The sheep arriving in the fell bottoms would huddle in groups behind the large car sized or larger boulders and behind the drystone walls on the leeward side and hole up here until the storm was over. The snow would blow off the steep fell sides and down into the valley bottoms and form into deep drifts, walls and boulders would be covered, buildings would have snowdrifts to the eaves and the sheep would be more often than not, buried. The heat from the huddled sheep would start to melt the snow and soon an air hole would form tinged with yellow from the hot fetid breath and body heat of the sheep. In times of severe snow storms and especially at early Spring lambing time the farmers and shepherds would use these yellow tinged markers to locate buried sheep and new born lambs. And the sheepdogs knew where to sniff too!

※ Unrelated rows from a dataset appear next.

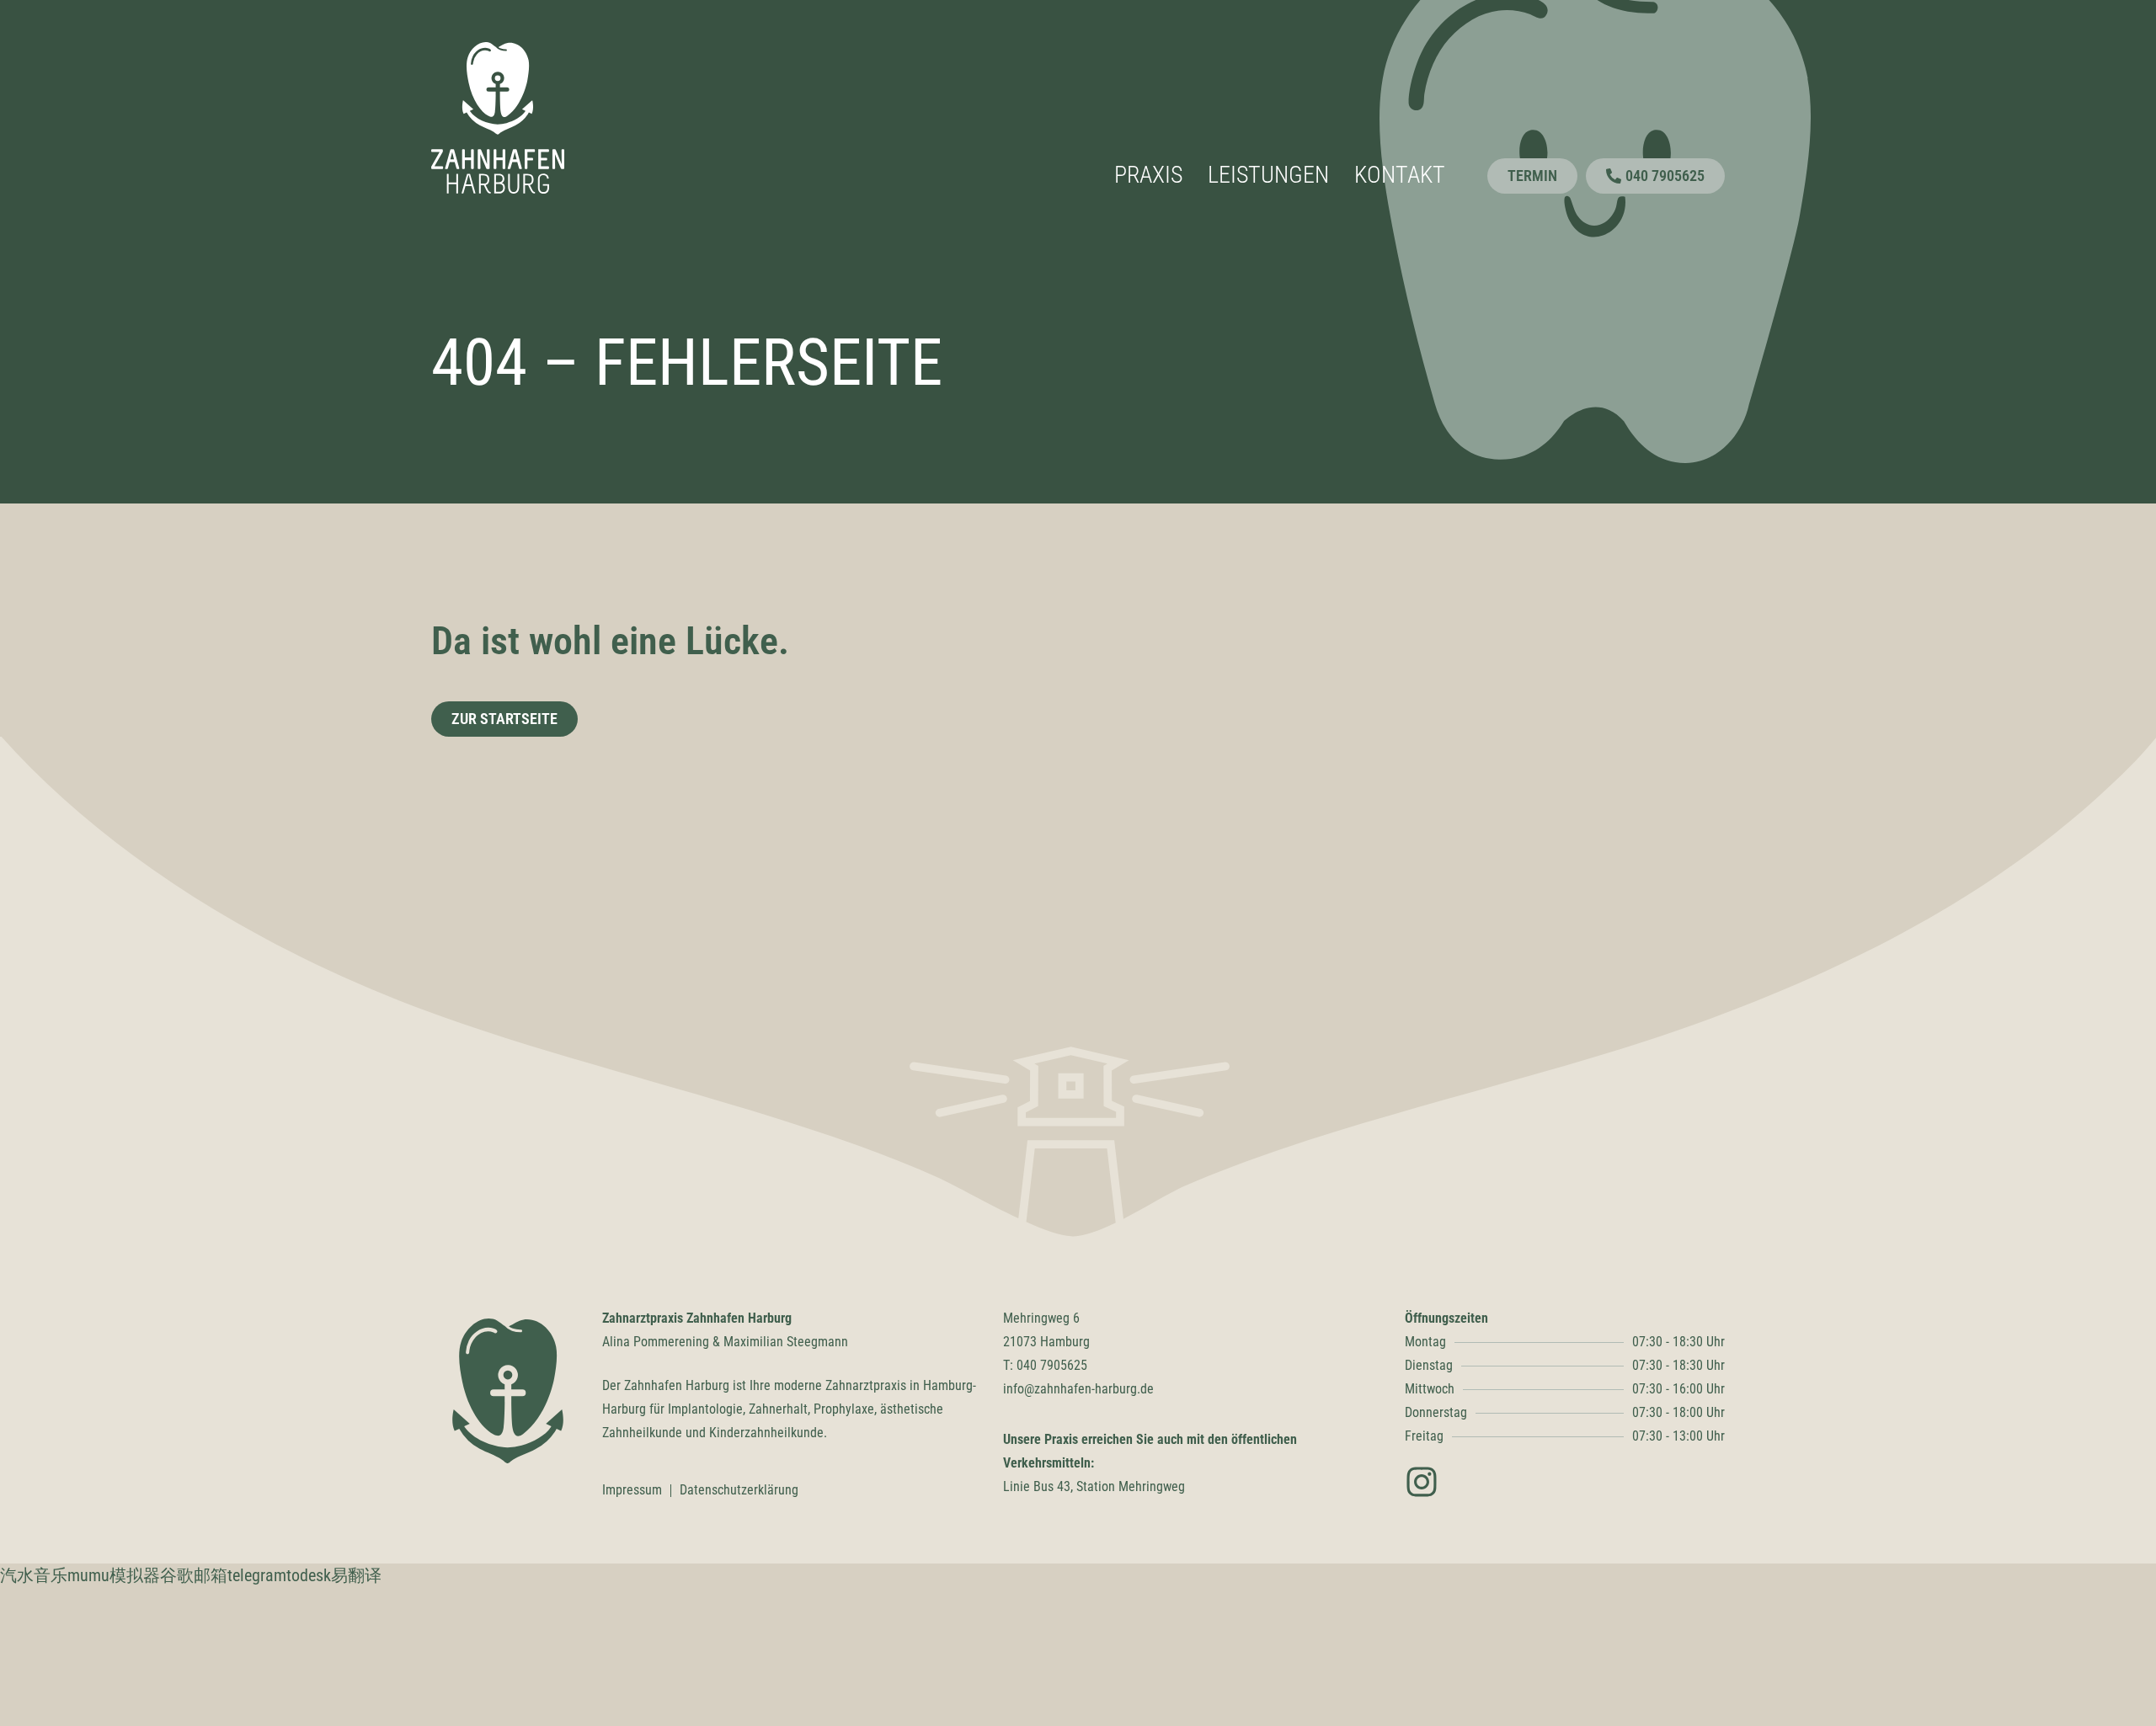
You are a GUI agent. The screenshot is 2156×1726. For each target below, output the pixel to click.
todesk (308, 1575)
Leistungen (1268, 175)
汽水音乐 (33, 1575)
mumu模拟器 (113, 1575)
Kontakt (1399, 175)
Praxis (1148, 175)
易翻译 (356, 1575)
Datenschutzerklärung (739, 1490)
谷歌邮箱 (193, 1575)
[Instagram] (1421, 1482)
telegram (256, 1575)
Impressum (632, 1490)
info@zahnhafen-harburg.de (1078, 1389)
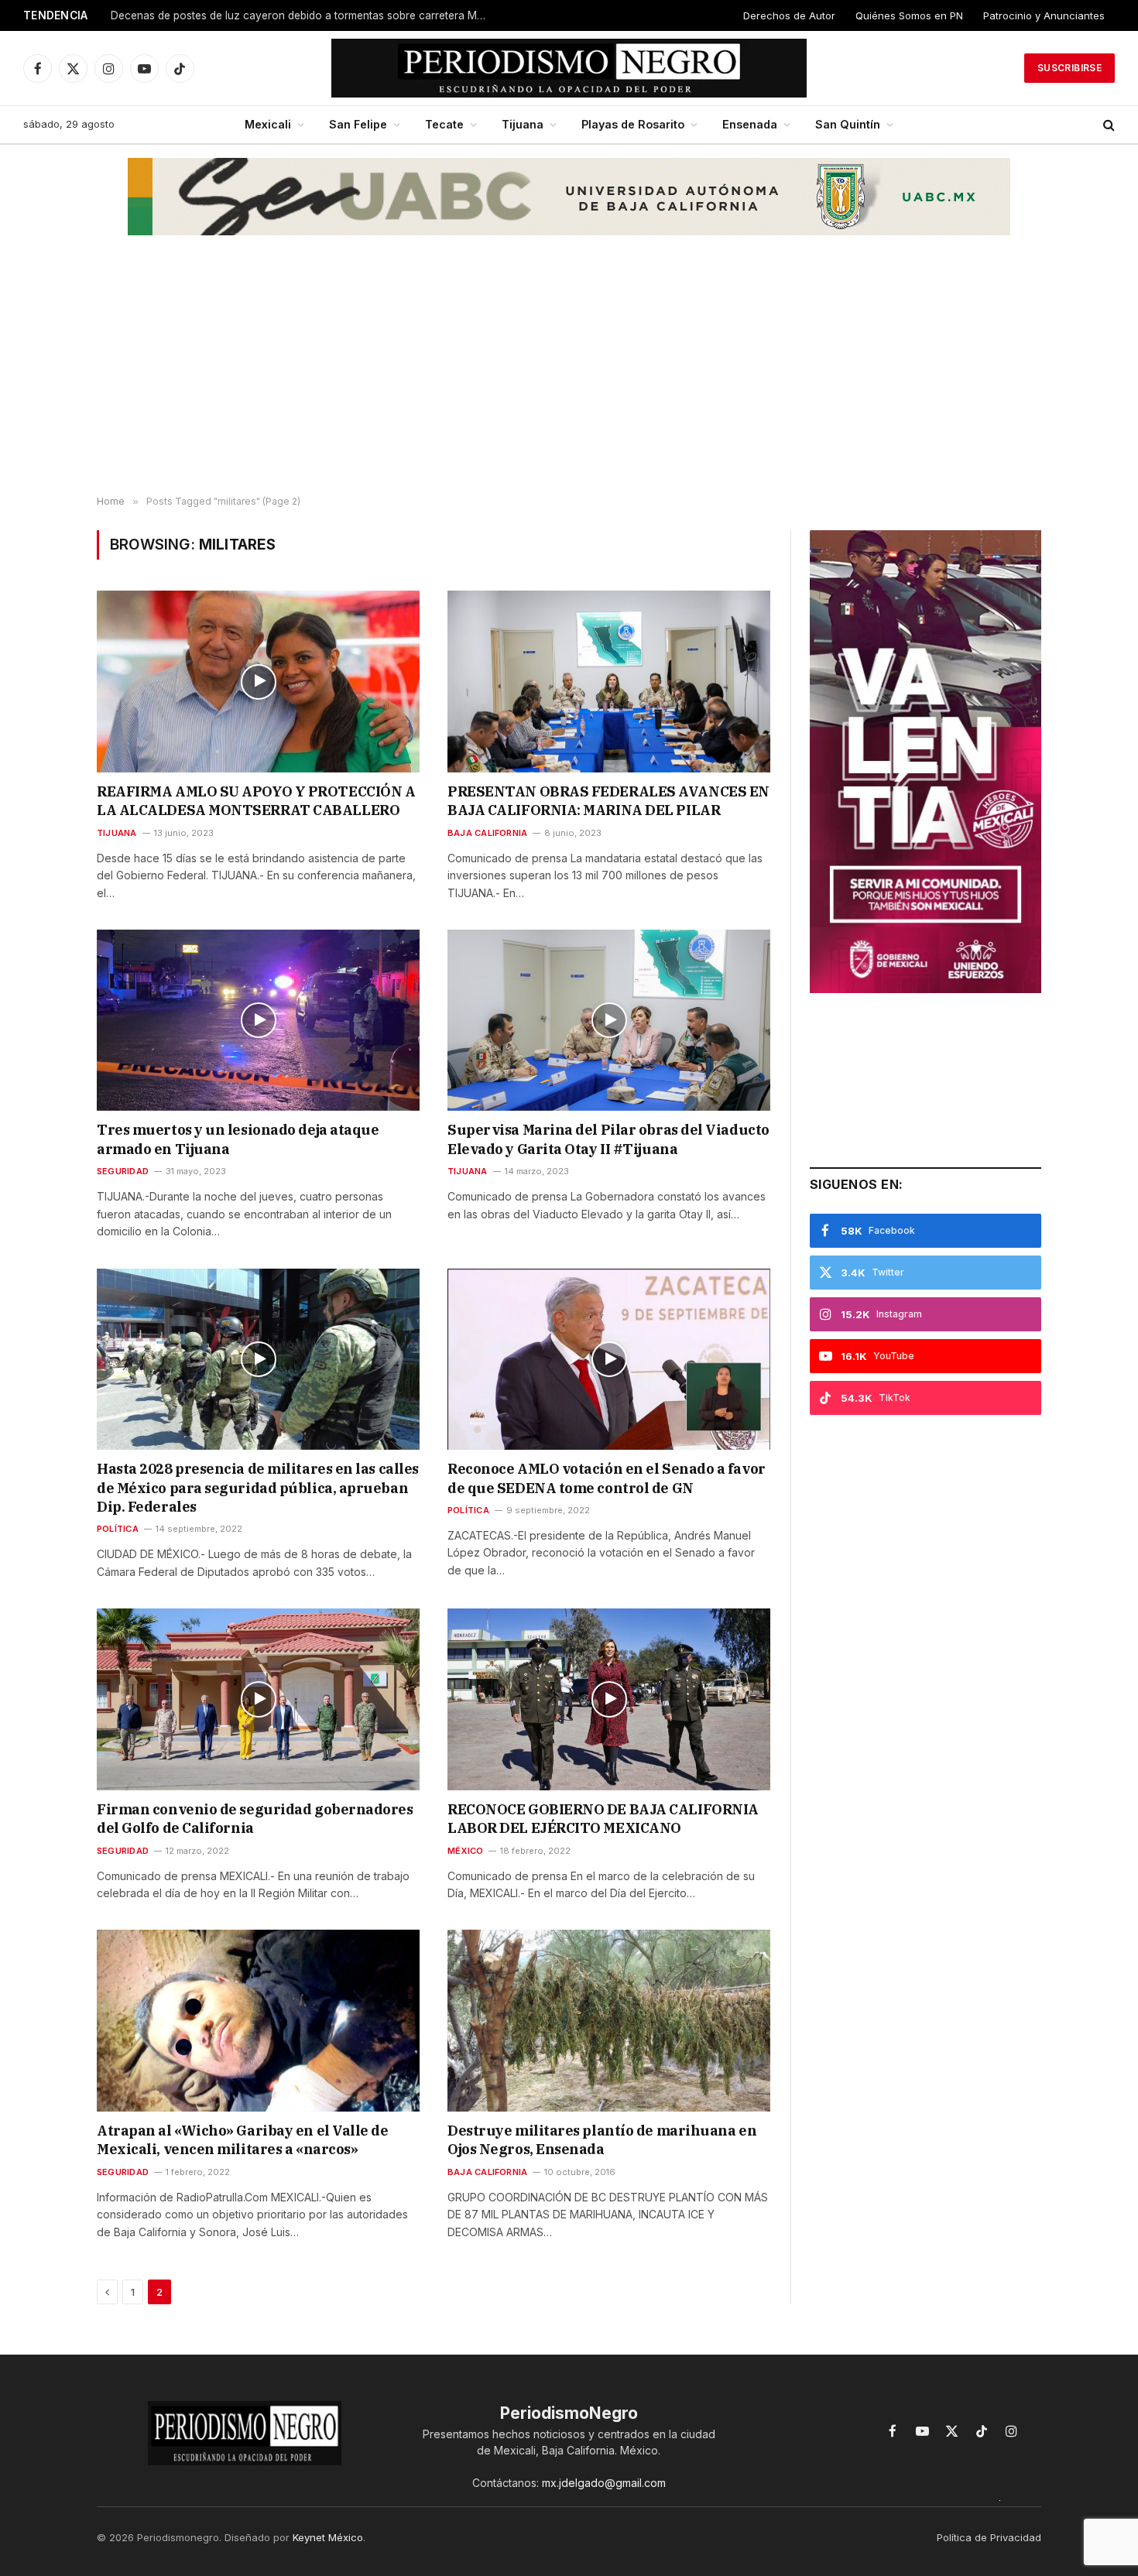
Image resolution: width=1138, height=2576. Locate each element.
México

The Herdwick's knew when the storm was over and after patiently waiting would start to trample the snow in the hole until a pathway was trampled to the surface. They would move out onto the fell side blown almost free of snow and nuzzle the remaining snow aside to reach the vegetation below.

During the late spring was the time for shearing. The local farmers would band together with their dogs and herd the sheep down off the fell tops and the fell sides down into the bottom. The dogs would be black dots bounding up the fell sides searching in all the nooks and crannies of the crags for reluctant stragglers. The newly shorn sheep were marked with each farmers tar marking and the unmarked part grown lambs of the present season were identified by their staying in close proximity of the mother and then branded with the mother's mark.

The newly shorn animals would wend their way back up as white coloured dots against the dull grey-green fell side cropping as they went, no doubt to their favourite feeding sites.

In the year 2002 foot and mouth disease hit Cumbria badly and many animals were slaughtered, also any other stock within a designated radius of the infected stock. There was great fear held for this ancient breed of sheep as farms bordering the Lake District fell areas became infected.

Fortunately the Herdwick sheep flocks were spared.